Das Heimat- und Hugenottenmuseum Friedrichstal im ehemaligen Schulhaus (1873 erbaut) widmet sich schwerpunktmäßig der Geschichte der Hugenotten, welche 1699 die Gemeinde Friedrichstal gründeten. Dazu wird neben ortstypischen Handwerken der von den französischen Glaubensflüchtlingen eingeführte Tabakanbau dokumentiert. Außer der „Alt- Friedrichstaler“ Wohnung ist auch ein historisches Klassenzimmer zu sehen.

Die Räume im Hugenottenmuseum Friedrichstal

Saal der Picardie

Im Saal der Picardie wird mit Texten, Bildern, Karten und Zeitleisten die Vorgeschichte und Entwicklung der Reformation in Frankreich dargestellt: Katharer, Waldenser, Calvin und weitere Reformatoren wie z. B. Zwingli.

Zahlreiche Exponate im Hugenottenmuseum Friedrichstal stammen aus der Picardie, der Heimat des ersten Bürgermeisters der Gemeinde, Jacques de Gorenflo wie auch dessen Heiratsurkunde (Amiens 1671). Mit der Gemeinde Saint Riquier in der Picardie besteht seit drei Jahrzehnten eine enge Partnerschaft.
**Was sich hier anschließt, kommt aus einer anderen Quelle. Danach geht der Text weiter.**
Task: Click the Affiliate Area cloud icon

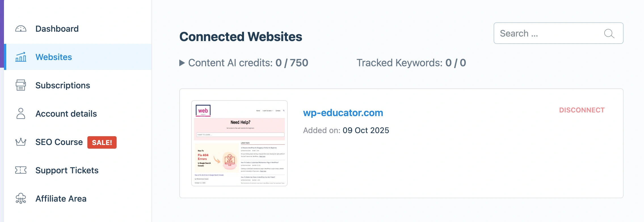Action: coord(21,198)

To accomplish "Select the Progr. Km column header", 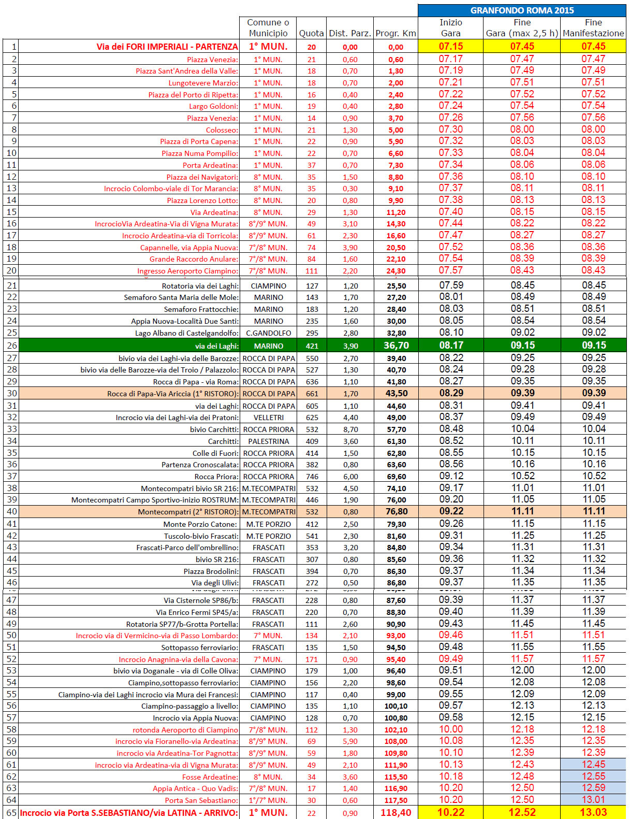I will pos(396,33).
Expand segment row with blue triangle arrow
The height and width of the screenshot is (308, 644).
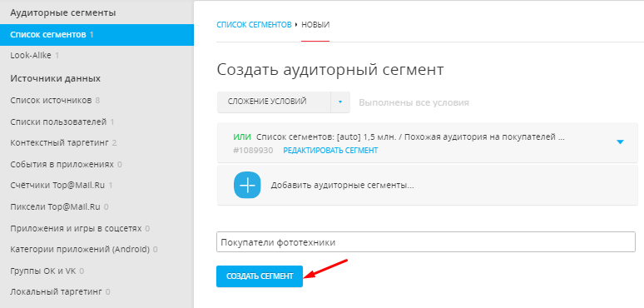tap(620, 142)
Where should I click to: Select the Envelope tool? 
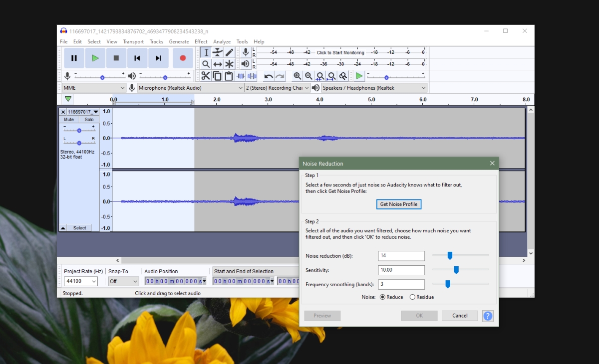pos(217,52)
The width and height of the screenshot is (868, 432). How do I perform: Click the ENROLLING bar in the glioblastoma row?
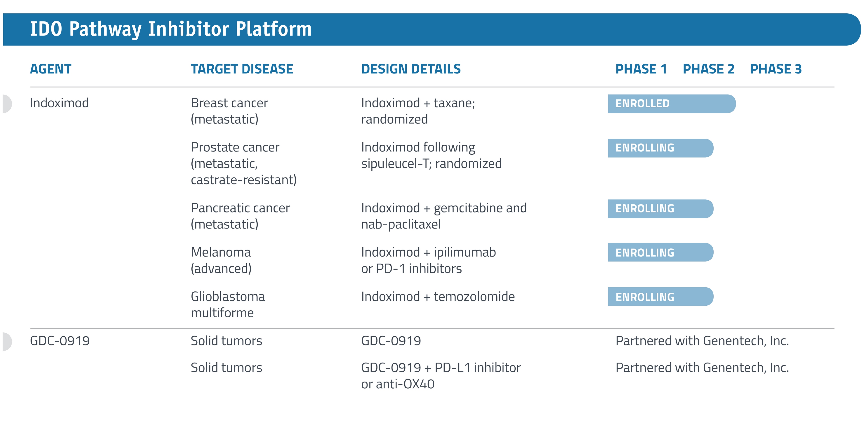(x=660, y=297)
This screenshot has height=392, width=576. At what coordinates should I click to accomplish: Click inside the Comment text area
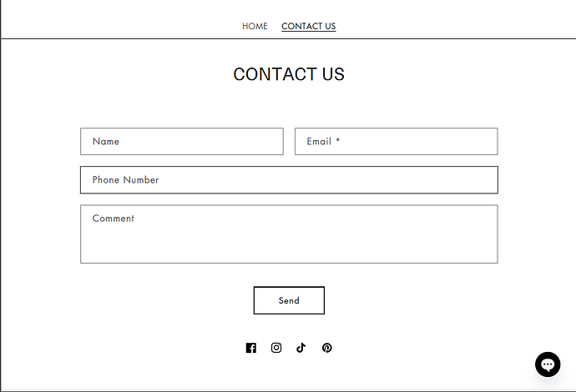click(x=289, y=234)
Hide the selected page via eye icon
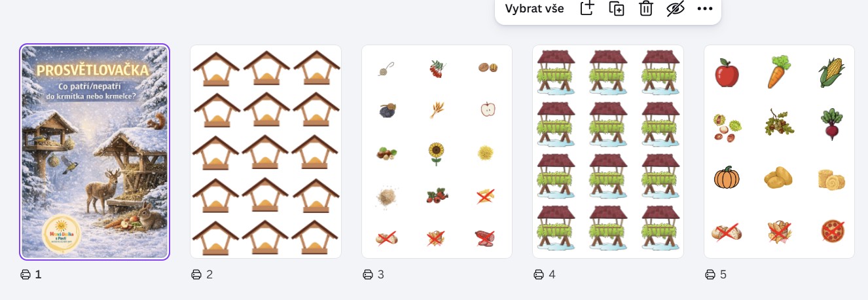 675,9
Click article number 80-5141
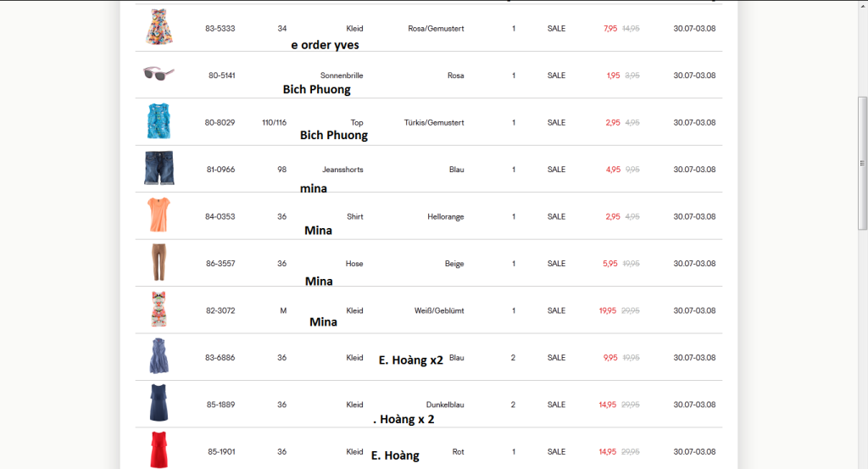This screenshot has height=469, width=868. pos(221,75)
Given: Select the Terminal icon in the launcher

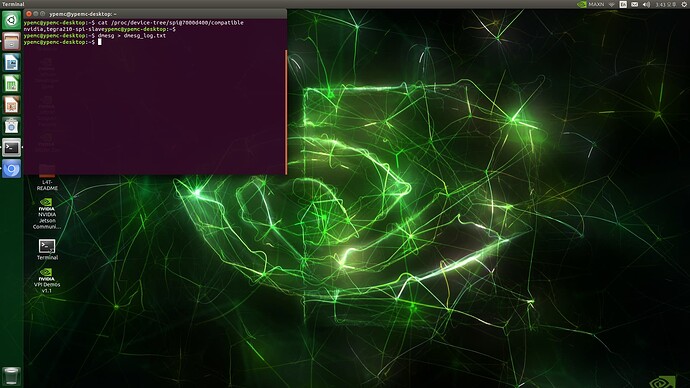Looking at the screenshot, I should pos(11,147).
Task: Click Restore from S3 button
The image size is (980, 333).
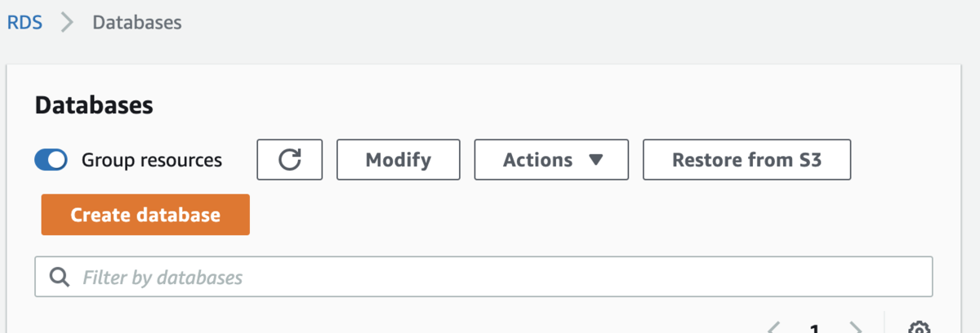Action: click(x=747, y=159)
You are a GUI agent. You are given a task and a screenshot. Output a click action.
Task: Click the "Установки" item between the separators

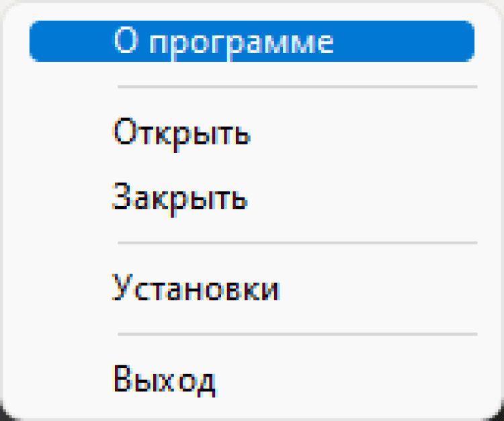pyautogui.click(x=196, y=289)
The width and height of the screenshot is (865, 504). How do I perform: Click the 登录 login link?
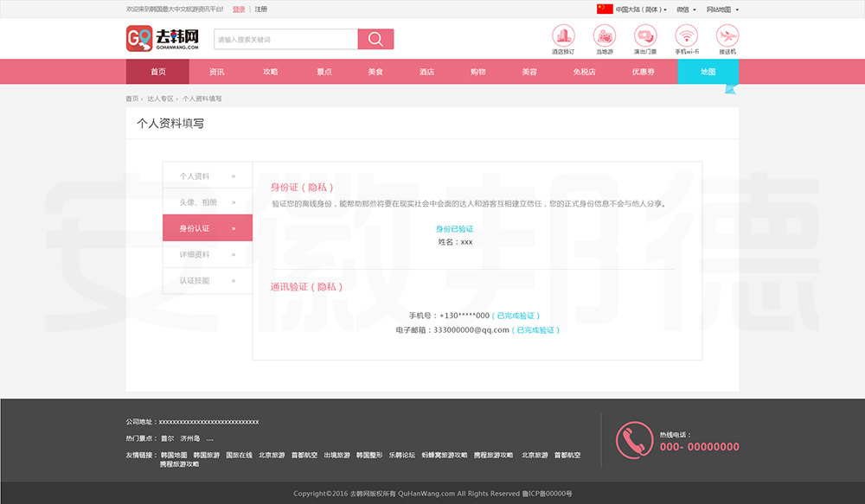tap(239, 10)
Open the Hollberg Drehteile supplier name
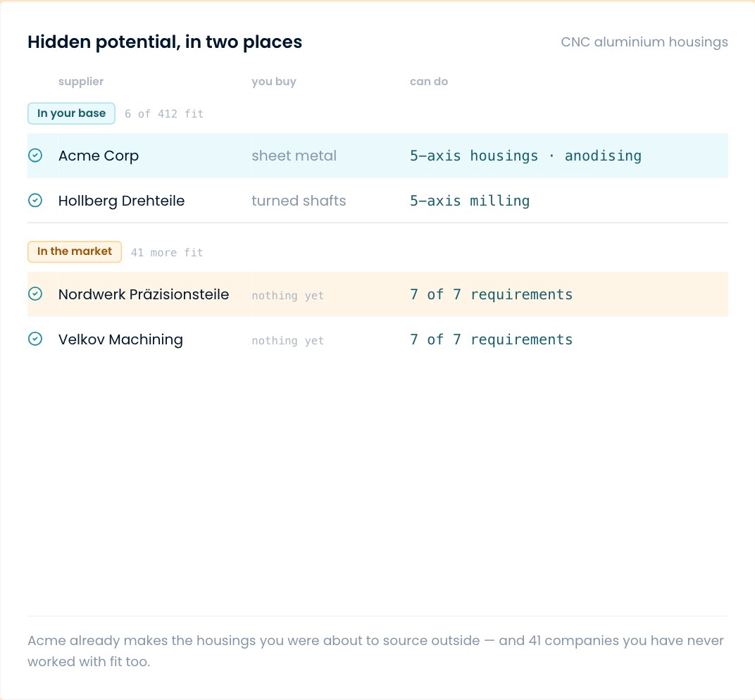 point(121,200)
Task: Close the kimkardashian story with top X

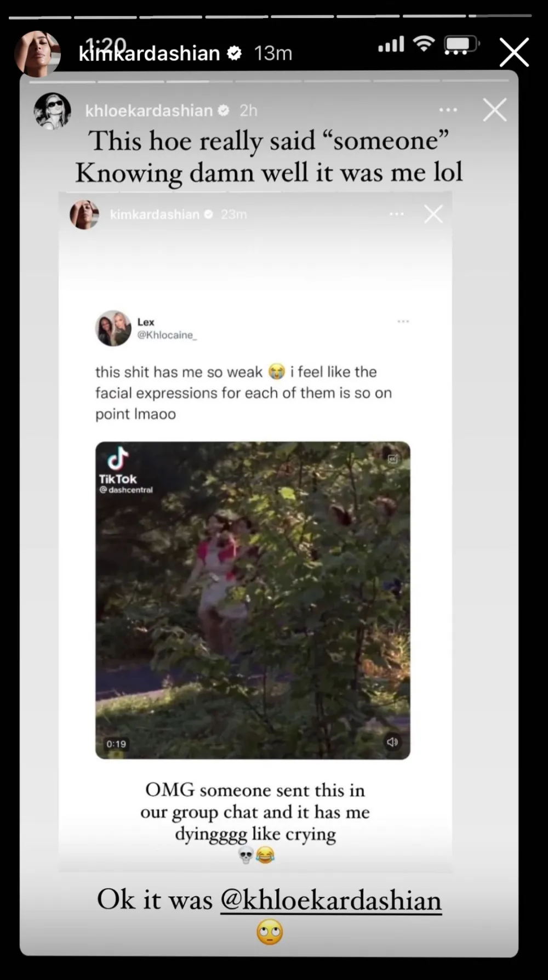Action: 514,53
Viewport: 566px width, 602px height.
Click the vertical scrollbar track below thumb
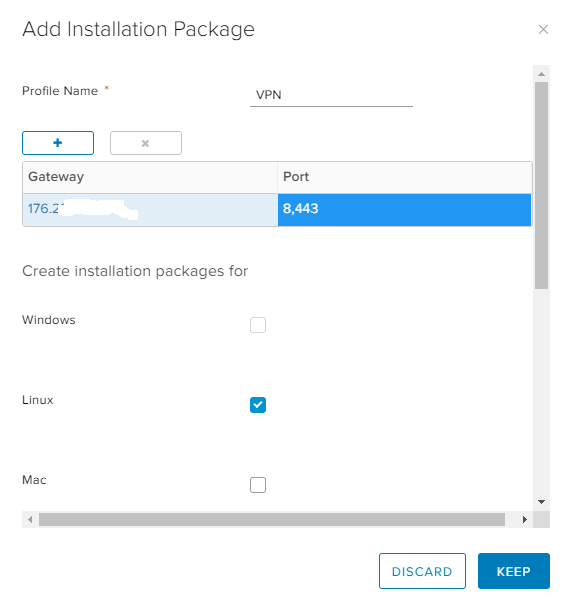[541, 392]
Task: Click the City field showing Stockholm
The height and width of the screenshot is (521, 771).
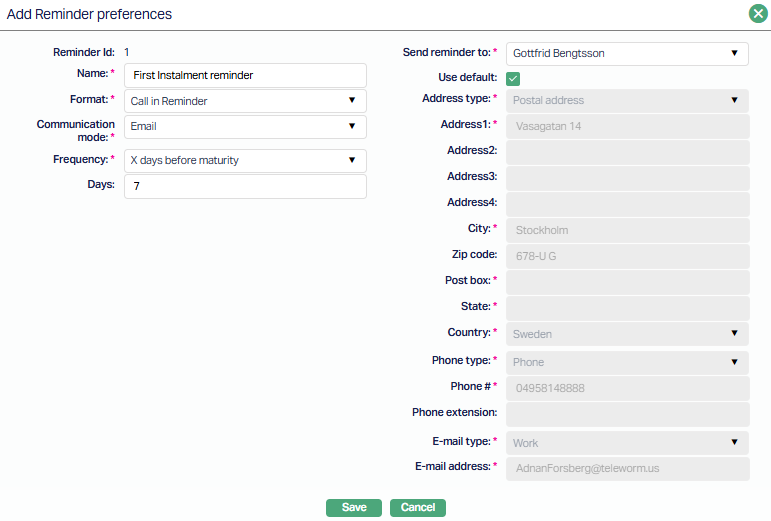Action: click(x=627, y=231)
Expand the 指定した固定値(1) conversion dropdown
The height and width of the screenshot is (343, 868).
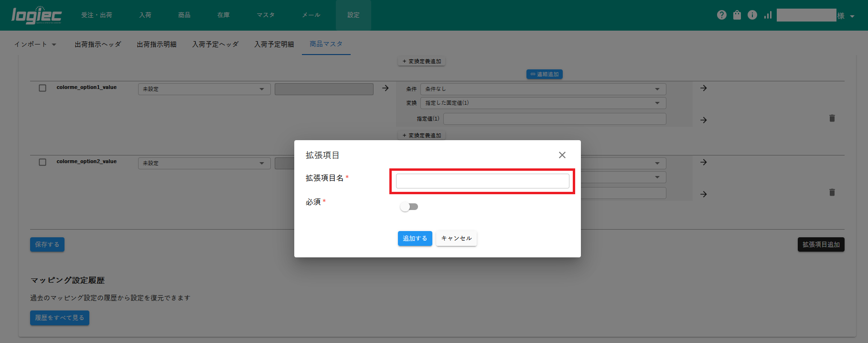[543, 103]
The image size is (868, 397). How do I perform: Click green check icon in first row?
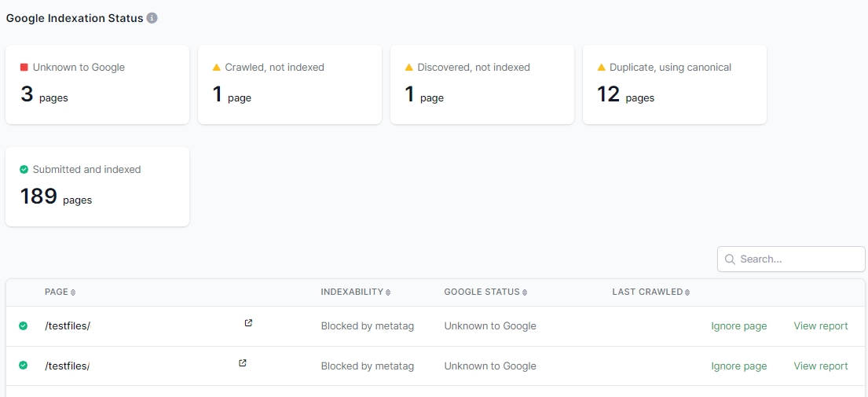point(24,325)
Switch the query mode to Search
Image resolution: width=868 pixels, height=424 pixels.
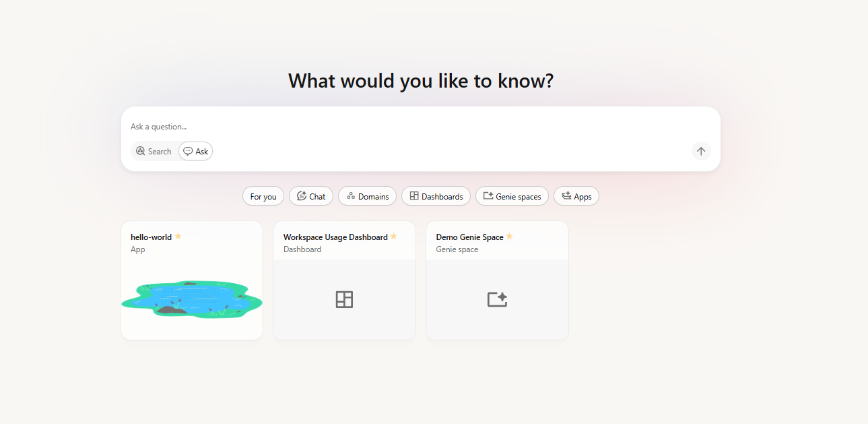coord(154,151)
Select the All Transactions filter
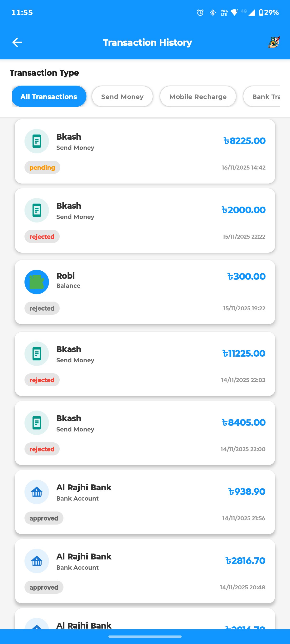 (x=49, y=97)
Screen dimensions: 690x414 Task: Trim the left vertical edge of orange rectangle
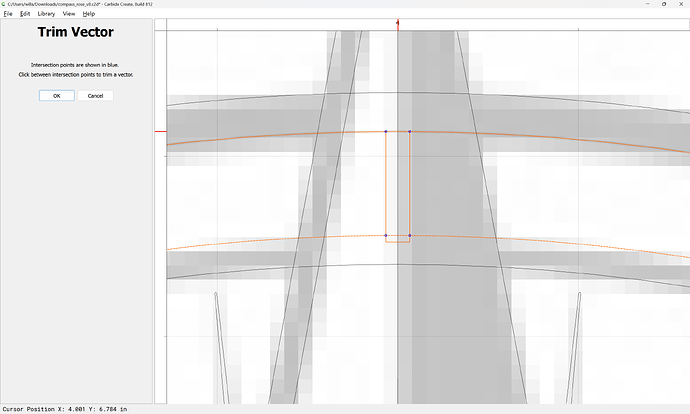coord(386,185)
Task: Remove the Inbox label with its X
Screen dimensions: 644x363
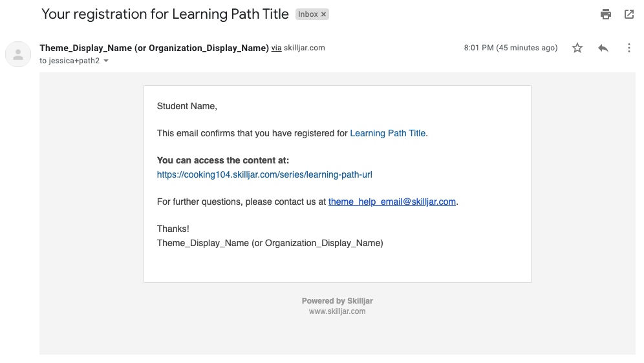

Auch die Wallonen finden Erwähnung, besonders da eine aus dem heutigen Belgien stammende Familie- Herlan- zu den Ortsgründern gehörte.

Historischer Webstuhl
Historischer Webstuhl

Ein Webstuhl und verschiedene Geräte zur Bearbeitung von Wolle, Hanf und Leinen weisen auf einige von den Neusiedlern ausgeübte Tätigkeiten hin.

Hugenottensaal

Im Hugenottensaal wird die Geschichte der Hugenotten mit den Schwerpunkten Batholomäusnacht, Edikt von Nantes, Widerrufung dessen, Verfolgung, Kirche in der Wüste, Cevennenkriege und Flucht in die Nachbarländer- bis nach Südafrika- aufgezeigt.

Historischer Planwagen
Historischer Planwagen

Ein Blickfang im Hugenottenmuseum Friedrichstal ist der alte Planwagen aus der Picardie, wie er auch auf bildlichen Darstellungen zur Flucht der Hugenotten zu finden ist. Eine Ergänzung dazu bildet ein Modell der-für Hugenottensiedlungen typischen- Dorfanlage um 1700. In großen Vitrinen sind neben Bibeln und Exponaten zur Ortsgeschichte auch die „Hugenottentracht“ und weitere alte Kleidungsstücke zu sehen.

Saal des Handwerks

Der Saal des Handwerks veranschaulicht den Anbau und die Verarbeitung des Tabaks vom Samen bis zur Zigarre (z. B. Firma La Croix), der in Friedrichstal erstmals in der Region angebaut wurde und den Neusiedlern ein gutes Auskommen bescherte. Modelle der ehemaligen Lokalbahn, Schmied, Schreiner Schuster und ein kleiner Hutsalon sind ebenfalls in diesem Raum zu finden.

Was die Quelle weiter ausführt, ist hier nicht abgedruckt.